| Extracted text |
I recently heard that a kid, close to my heart, was getting a smart phone for his 11th birthday and I have to admit I was horrified.
According to these international stats “Cell phones are kids’ new must-have accessory”
- Cell phones are the #1 form of communication for teens (Pew, 2010).
- More kids have cell phones than ever before, including 31% of 8- to 10-year-olds, 69% of 11- to 14-year-olds and 85% of 15- to 18-year-olds (Kaiser, 2010).
- Teens text more than they talk — averaging 3,146 text messages a month, compared with 203 calls (Neilsen, 2010).
- 1 in 3 teens use their phones to browse the Web (Harris Interactive, 2009).
Even with these facts, my gut feeling is that 11 is still just too young. I realize that there are situations where it’s convenient for kids to have phones – most importantly if there’s an emergency, but also to let parents know if tennis practice is running late, or that they’re safe and hanging out with friend X. The problem that I have with kids of this age having access to cell phones is the responsibility that we put on them by doing so, and does the convenience of these children having a cell phone positively outweigh the risks that they are exposed to.

| Information supplied |
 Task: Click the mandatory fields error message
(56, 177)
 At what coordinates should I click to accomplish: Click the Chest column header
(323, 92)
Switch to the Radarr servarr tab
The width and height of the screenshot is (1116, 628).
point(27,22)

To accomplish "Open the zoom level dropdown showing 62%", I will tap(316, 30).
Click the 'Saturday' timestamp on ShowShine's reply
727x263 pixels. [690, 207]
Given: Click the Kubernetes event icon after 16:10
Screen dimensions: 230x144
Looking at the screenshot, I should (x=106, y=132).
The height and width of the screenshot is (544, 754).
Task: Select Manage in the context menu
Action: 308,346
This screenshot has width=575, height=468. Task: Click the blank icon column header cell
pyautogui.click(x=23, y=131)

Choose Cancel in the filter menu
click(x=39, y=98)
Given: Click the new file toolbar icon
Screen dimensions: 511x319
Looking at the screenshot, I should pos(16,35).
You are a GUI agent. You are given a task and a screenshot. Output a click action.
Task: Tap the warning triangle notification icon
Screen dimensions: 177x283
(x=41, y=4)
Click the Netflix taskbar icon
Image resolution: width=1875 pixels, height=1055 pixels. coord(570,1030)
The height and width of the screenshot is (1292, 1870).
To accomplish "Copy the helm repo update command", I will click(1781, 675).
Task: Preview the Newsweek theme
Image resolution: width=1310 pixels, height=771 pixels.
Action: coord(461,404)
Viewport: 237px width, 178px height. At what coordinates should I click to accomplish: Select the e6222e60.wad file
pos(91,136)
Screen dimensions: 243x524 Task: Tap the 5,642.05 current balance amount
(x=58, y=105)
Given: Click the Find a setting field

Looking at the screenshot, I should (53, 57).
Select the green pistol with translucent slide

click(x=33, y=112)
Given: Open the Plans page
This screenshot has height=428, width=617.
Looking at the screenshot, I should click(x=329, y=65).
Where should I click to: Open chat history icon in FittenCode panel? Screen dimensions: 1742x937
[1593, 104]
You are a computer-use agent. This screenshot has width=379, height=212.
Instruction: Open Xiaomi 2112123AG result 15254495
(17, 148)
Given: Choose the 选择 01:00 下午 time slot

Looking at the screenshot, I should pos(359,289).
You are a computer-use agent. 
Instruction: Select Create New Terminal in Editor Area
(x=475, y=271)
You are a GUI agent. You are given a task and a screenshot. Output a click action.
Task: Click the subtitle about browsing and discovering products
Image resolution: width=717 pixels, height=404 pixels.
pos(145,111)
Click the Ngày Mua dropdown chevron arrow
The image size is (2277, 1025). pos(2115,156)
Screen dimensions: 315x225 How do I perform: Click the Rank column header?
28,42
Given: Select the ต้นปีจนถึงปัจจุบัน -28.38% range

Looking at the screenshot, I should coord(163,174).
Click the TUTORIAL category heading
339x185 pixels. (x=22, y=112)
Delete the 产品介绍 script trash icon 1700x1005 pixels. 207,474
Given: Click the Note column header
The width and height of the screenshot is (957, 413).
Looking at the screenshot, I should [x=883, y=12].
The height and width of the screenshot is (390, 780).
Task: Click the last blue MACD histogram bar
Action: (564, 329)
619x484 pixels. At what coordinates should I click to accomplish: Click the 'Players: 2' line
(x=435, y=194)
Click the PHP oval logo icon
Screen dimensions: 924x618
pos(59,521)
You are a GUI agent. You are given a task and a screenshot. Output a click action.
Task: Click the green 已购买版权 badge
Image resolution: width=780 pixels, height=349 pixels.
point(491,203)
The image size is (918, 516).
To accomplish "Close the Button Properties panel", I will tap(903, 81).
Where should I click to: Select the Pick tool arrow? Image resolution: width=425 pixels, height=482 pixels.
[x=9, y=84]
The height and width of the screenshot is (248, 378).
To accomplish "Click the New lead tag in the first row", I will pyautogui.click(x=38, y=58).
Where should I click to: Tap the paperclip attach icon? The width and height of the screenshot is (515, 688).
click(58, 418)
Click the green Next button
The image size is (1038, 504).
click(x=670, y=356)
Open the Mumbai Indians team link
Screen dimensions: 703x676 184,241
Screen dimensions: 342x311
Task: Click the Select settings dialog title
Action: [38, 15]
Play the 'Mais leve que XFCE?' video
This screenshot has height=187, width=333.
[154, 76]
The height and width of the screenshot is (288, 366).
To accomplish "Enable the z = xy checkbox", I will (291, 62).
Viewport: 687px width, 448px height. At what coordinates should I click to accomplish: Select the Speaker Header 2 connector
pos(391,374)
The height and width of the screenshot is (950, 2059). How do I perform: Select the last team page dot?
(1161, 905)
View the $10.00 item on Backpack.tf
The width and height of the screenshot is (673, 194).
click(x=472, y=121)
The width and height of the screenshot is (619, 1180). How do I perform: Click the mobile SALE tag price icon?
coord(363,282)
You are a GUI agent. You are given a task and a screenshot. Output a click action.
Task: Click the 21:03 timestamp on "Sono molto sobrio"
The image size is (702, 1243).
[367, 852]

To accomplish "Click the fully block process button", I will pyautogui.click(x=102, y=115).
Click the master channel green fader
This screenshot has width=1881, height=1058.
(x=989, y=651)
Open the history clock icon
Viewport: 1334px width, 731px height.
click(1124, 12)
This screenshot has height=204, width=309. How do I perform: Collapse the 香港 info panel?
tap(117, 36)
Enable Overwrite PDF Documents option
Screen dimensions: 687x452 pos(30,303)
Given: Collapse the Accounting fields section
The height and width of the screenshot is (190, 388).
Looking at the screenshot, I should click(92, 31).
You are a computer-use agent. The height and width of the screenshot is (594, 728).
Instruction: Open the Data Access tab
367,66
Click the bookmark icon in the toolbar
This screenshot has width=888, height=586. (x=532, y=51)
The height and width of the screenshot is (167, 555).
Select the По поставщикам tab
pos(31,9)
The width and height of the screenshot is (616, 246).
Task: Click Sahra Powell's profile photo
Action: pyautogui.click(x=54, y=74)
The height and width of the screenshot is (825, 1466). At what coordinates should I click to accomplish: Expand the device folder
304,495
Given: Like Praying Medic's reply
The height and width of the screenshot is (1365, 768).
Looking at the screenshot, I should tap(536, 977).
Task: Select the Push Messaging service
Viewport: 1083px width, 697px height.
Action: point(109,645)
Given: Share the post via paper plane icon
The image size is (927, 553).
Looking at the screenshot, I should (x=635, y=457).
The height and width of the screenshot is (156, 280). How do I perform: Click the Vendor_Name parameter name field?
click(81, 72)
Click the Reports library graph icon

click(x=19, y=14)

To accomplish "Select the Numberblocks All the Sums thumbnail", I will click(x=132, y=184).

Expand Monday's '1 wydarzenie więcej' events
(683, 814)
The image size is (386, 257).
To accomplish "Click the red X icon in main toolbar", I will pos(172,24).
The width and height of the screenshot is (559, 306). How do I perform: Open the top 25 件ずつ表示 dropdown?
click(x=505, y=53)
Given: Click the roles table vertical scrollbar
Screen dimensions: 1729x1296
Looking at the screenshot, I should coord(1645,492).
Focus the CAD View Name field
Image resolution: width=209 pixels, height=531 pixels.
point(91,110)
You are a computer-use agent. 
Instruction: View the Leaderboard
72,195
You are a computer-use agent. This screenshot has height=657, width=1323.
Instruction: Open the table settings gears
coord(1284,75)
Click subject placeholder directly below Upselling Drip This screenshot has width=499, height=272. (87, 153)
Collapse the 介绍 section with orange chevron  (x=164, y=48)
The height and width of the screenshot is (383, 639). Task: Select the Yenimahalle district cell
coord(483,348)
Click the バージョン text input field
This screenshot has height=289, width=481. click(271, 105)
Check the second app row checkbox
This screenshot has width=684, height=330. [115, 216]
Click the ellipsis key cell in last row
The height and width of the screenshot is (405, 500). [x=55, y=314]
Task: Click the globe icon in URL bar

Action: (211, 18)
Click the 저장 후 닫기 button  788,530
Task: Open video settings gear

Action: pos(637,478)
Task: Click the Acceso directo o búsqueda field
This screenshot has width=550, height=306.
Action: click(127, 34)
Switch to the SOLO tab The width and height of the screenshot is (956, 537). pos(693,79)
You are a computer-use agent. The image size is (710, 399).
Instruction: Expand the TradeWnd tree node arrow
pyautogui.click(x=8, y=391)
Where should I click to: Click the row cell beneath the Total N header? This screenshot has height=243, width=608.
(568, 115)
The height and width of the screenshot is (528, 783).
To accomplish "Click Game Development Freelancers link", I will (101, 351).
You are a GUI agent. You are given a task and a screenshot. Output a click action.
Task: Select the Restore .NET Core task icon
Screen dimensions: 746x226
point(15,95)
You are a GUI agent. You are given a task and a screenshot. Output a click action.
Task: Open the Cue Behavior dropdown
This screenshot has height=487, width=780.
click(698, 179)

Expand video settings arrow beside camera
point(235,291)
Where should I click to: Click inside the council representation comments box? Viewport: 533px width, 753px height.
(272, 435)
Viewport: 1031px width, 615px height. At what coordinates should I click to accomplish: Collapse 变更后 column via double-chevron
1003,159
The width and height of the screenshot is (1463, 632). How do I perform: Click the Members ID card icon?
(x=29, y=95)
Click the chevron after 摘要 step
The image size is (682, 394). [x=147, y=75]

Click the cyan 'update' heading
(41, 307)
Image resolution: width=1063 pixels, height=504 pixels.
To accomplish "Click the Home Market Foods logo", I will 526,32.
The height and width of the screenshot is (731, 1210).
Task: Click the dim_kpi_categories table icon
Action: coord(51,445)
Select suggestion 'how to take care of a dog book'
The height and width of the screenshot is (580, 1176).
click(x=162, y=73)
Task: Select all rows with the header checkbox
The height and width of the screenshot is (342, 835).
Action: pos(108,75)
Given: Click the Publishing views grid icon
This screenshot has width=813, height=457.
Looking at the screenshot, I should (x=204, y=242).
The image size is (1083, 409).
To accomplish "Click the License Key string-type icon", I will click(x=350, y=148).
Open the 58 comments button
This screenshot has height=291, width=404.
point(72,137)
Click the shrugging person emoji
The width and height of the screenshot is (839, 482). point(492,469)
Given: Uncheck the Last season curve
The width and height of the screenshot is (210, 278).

| Task 1 |
In the piece on kids and cell phones, how many text messages a month do teens average?
| Task 2 |
Revise the stretch of the piece on kids and cell phones from "- More kids" through "(Harris Interactive, 2009)." so that "Web" becomes "Internet".

| Written solution 1 |
3,146

| Written solution 2 |
- More kids have cell phones than ever before, including 31% of 8- to 10-year-olds, 69% of 11- to 14-year-olds and 85% of 15- to 18-year-olds (Kaiser, 2010).
- Teens text more than they talk — averaging 3,146 text messages a month, compared with 203 calls (Neilsen, 2010).
- 1 in 3 teens use their phones to browse the Internet (Harris Interactive, 2009).